Getting Rid Of Unwanted String Noise Through Fretting Hand Muting
A lot of guitarists struggle with having excess string noise when you play. Either soloing or strumming.
When professional guitarists strum their guitars, if you watch – they are hitting the strings really hard and hitting all the strings. The way they avoid the other strings from ringing out from the chords is through muting.
In this article, we are going to focus on left hand muting and all the different ways you can mute around the chords you play.
And learning how to mute your strings to avoid excess string noise is especially important when you are playing 5th string barre chords, chords that don’t require all the strings, and especially triad chords.
There are a number of different ways you can use your other fingers to mute the strings around the chord you are playing.
1.Using the tip of your fingers
When playing chords, you can use the tip of your finger to mute the string next to the chord.
2.Use an independent finger to lay over the strings
Use a finger that is not required to play the chord, use it to lay over the strings you are not playing gently.

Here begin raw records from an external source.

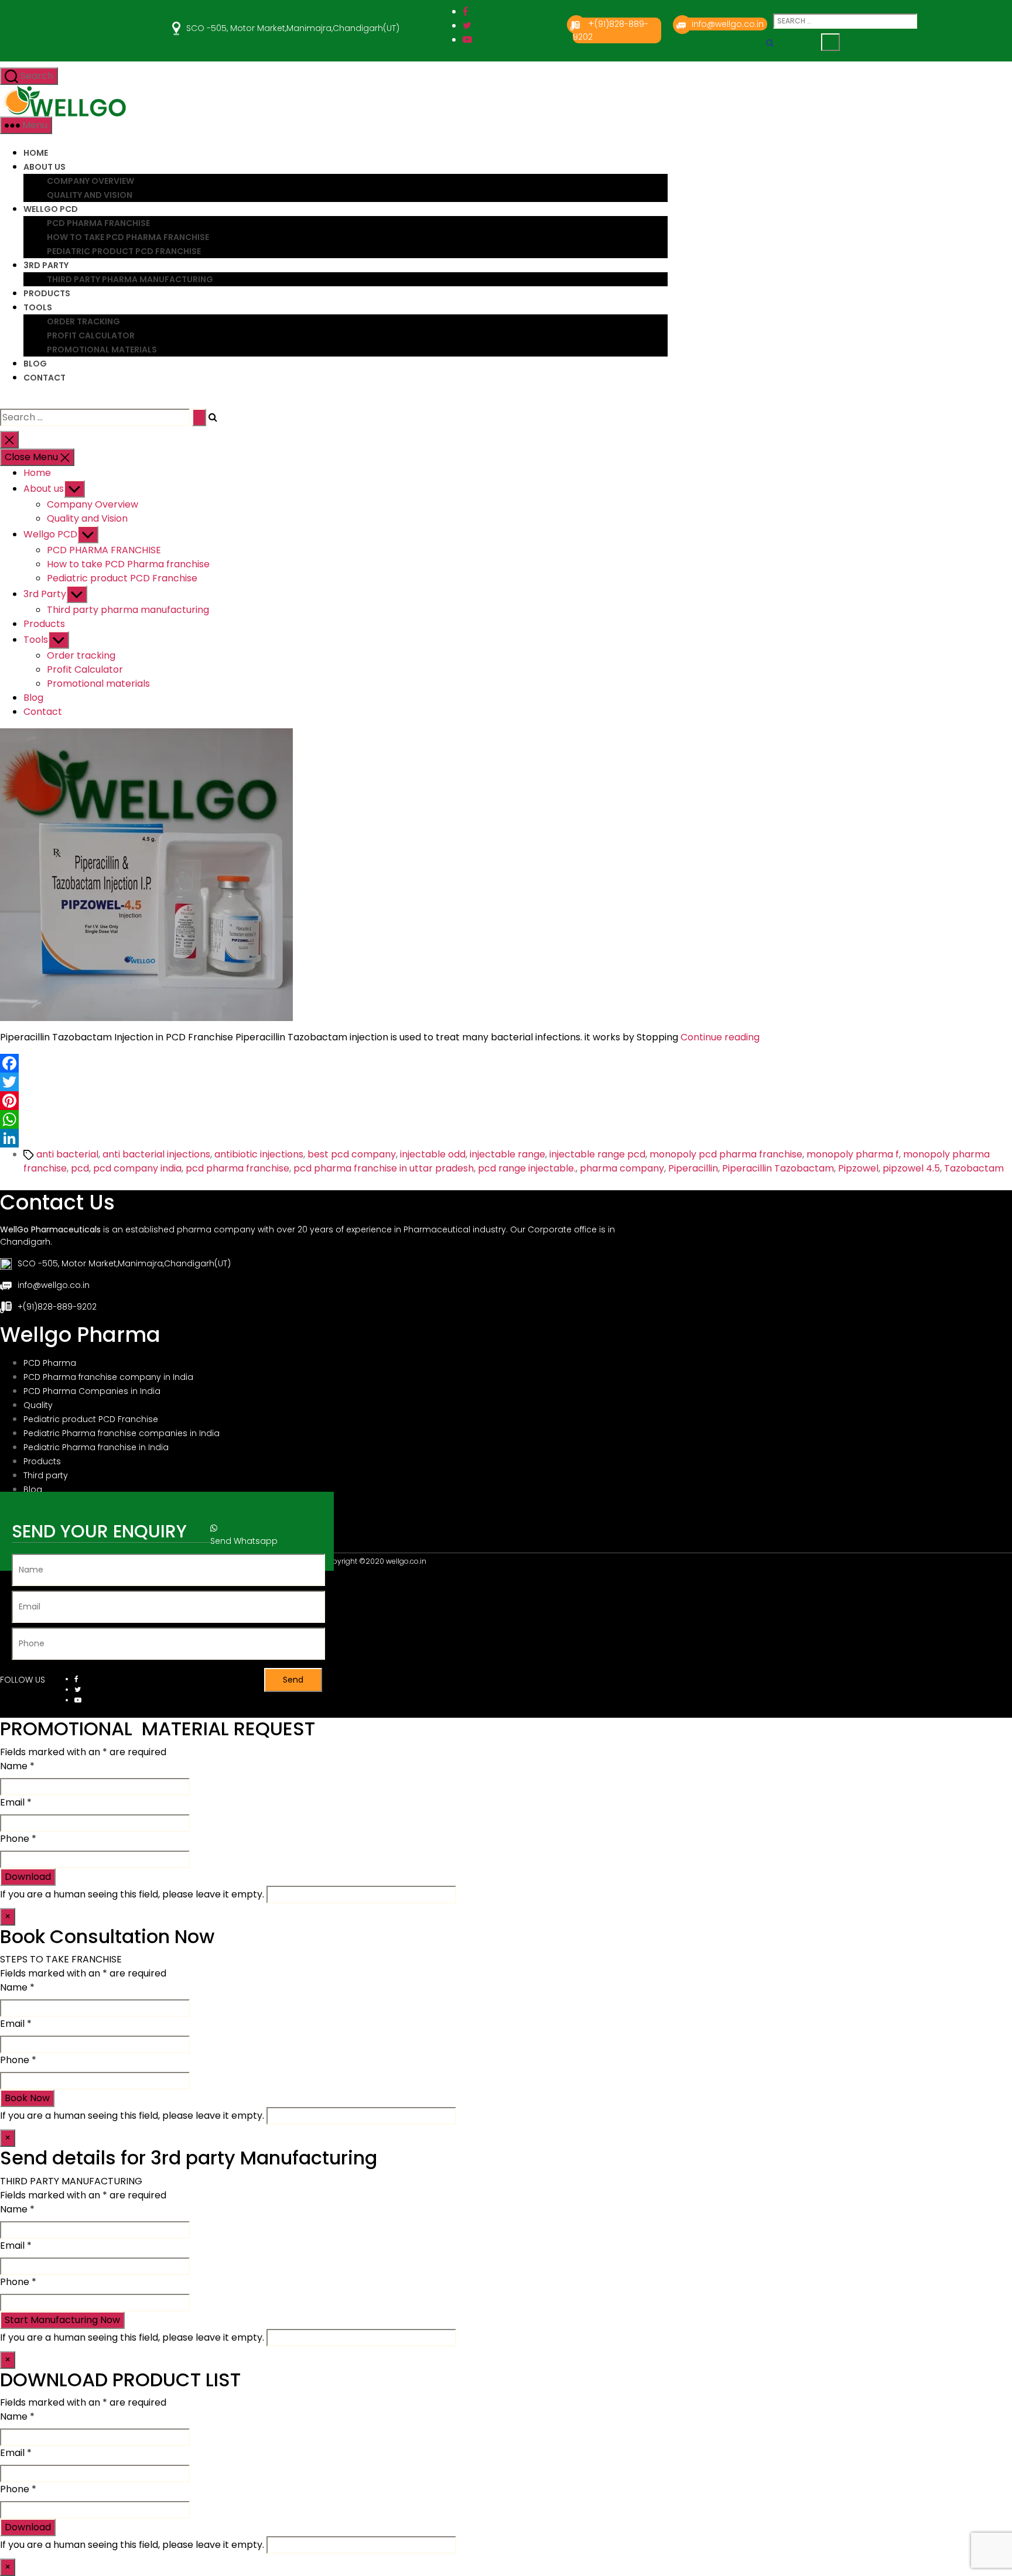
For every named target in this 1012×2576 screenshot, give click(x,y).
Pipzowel (858, 1168)
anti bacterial (67, 1154)
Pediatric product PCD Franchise (124, 251)
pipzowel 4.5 (911, 1168)
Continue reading (720, 1037)
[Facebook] (506, 1063)
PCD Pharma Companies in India (91, 1391)
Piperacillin (693, 1168)
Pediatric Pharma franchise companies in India (121, 1433)
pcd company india (137, 1168)
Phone (18, 1838)
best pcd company (351, 1154)
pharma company (622, 1168)
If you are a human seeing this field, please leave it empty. (133, 1894)
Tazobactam (974, 1168)
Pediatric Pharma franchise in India (96, 1447)
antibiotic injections (258, 1154)
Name (17, 1766)
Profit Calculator (91, 335)
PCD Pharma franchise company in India (108, 1377)
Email (16, 1802)
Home (35, 153)
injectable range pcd (597, 1154)
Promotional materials (102, 349)
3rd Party (46, 265)
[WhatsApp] (506, 1119)
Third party (45, 1475)
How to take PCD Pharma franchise (128, 237)
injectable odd (433, 1154)
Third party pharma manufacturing (130, 279)
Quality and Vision (89, 195)
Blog (35, 363)
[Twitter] (506, 1082)
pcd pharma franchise (237, 1168)
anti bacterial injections (156, 1154)
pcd (80, 1168)
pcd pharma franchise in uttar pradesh (383, 1168)
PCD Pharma (49, 1363)
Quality (38, 1405)
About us (44, 167)
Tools (37, 307)
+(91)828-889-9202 (57, 1307)
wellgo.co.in (406, 1561)
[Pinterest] (506, 1100)
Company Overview (90, 181)
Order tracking (83, 321)
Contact (44, 377)
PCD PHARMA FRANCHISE (98, 223)
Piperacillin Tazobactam (778, 1168)
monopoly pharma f (852, 1154)
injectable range (507, 1154)
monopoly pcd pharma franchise (725, 1154)
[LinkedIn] (506, 1138)
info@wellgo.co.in (728, 24)
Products (46, 293)
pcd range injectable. (527, 1168)
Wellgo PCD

3.Use the bottom of finger in between the knuckles
a) When your finger is leaning over a string to press down on a note on the fretboard. You can use the fat pads underneath the finger in between your knuckles to mute the strings above your note.
b) You can also use the fat pad above where the tip of your finger is on the string to mute the string above as well.
4.Using your thumb:
a) You can use your thumb to mute the 6th string (lower E string) by wrapping your thumb around the fretboard. This only works with certain chords. For some chords, you won’t be able to use this method.
b) If you are playing a bass note with your thumb, you can use the edge of your thumb to mute the 5th string.
To work out if you are doing it right, make sure you are testing each of the string. You want the strings that you are playing to sound out without buzzing, and the other strings are muted.
One thing you want to look out for is when you are trying to mute and you end up playing harmonics with the muted string.
When this happens, you want to move any muting to an adjacent fret, because it’s only the 5th, 7th and 12th fret that it really effects.
When practicing these chords with the muted strings, it takes a lot of time. But it’s worth it long term to make your playing sound really professional and it will really separate you from other guitarists.